Given exercise: Copy each of the entries below word for word, keeping every line unchanged.

━━━━━ Information provided

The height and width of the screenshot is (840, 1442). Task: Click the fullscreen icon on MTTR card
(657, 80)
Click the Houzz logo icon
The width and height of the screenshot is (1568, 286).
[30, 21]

━━━━━━━━━━

Result:
The height and width of the screenshot is (840, 1442). Task: Click the fullscreen icon on MTTR card
(657, 80)
Click the Houzz logo icon
The width and height of the screenshot is (1568, 286).
[30, 21]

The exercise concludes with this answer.